* **WHAT YOU WILL DO**: Copy the records below word for word, beginning with the line that contains "Click the Smart Key badge" and continuing through the line that contains "coord(1056,103)", both of those lines included.

* **DATA PROVIDED**:
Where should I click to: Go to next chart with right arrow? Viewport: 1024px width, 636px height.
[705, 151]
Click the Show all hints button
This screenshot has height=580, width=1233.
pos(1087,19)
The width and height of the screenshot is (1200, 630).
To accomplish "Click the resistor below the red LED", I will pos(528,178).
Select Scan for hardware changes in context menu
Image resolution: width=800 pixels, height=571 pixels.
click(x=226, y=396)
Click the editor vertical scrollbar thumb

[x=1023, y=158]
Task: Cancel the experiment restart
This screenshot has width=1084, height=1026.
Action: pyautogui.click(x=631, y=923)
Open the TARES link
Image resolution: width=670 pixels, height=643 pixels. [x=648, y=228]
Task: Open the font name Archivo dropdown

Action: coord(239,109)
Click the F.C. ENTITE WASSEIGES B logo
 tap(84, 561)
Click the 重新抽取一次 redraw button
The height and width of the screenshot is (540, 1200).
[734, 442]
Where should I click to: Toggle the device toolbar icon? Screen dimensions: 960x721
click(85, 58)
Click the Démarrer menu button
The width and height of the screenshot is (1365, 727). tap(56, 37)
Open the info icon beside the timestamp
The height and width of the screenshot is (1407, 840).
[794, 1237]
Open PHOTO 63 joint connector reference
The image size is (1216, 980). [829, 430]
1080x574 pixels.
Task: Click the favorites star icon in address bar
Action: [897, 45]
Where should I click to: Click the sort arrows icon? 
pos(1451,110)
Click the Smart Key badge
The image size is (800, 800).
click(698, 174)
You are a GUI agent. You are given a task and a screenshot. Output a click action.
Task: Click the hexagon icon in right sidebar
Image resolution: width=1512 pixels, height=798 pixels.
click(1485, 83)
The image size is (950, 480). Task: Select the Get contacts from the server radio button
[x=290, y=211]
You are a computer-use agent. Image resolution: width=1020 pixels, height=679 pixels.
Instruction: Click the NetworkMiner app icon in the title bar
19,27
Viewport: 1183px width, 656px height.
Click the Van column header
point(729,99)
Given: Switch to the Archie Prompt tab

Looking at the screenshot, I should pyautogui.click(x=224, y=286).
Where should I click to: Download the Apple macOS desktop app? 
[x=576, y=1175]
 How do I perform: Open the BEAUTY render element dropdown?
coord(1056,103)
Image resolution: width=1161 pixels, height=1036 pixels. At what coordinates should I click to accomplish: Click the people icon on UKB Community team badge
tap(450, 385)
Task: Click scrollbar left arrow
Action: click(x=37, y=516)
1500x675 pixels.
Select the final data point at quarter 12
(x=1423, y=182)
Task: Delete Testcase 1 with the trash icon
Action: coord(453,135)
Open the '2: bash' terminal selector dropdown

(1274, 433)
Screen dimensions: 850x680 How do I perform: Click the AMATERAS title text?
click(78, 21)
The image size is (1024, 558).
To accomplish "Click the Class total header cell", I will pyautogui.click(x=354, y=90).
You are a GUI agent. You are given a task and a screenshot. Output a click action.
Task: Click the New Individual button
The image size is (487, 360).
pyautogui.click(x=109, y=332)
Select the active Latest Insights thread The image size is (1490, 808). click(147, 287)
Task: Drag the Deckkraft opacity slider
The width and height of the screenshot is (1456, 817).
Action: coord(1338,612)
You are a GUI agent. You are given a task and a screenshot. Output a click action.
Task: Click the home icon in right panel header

* **SOLVED PROBLEM**:
Click the Smart Key badge
The image size is (800, 800).
click(698, 174)
You are a GUI agent. You are given a task and a screenshot. Output a click action.
Task: Click the hexagon icon in right sidebar
Image resolution: width=1512 pixels, height=798 pixels.
click(1485, 83)
The image size is (950, 480). Task: Select the Get contacts from the server radio button
[x=290, y=211]
You are a computer-use agent. Image resolution: width=1020 pixels, height=679 pixels.
Instruction: Click the NetworkMiner app icon in the title bar
19,27
Viewport: 1183px width, 656px height.
Click the Van column header
point(729,99)
Given: Switch to the Archie Prompt tab

Looking at the screenshot, I should pyautogui.click(x=224, y=286).
Where should I click to: Download the Apple macOS desktop app? 
[x=576, y=1175]
 How do I perform: Open the BEAUTY render element dropdown?
coord(1056,103)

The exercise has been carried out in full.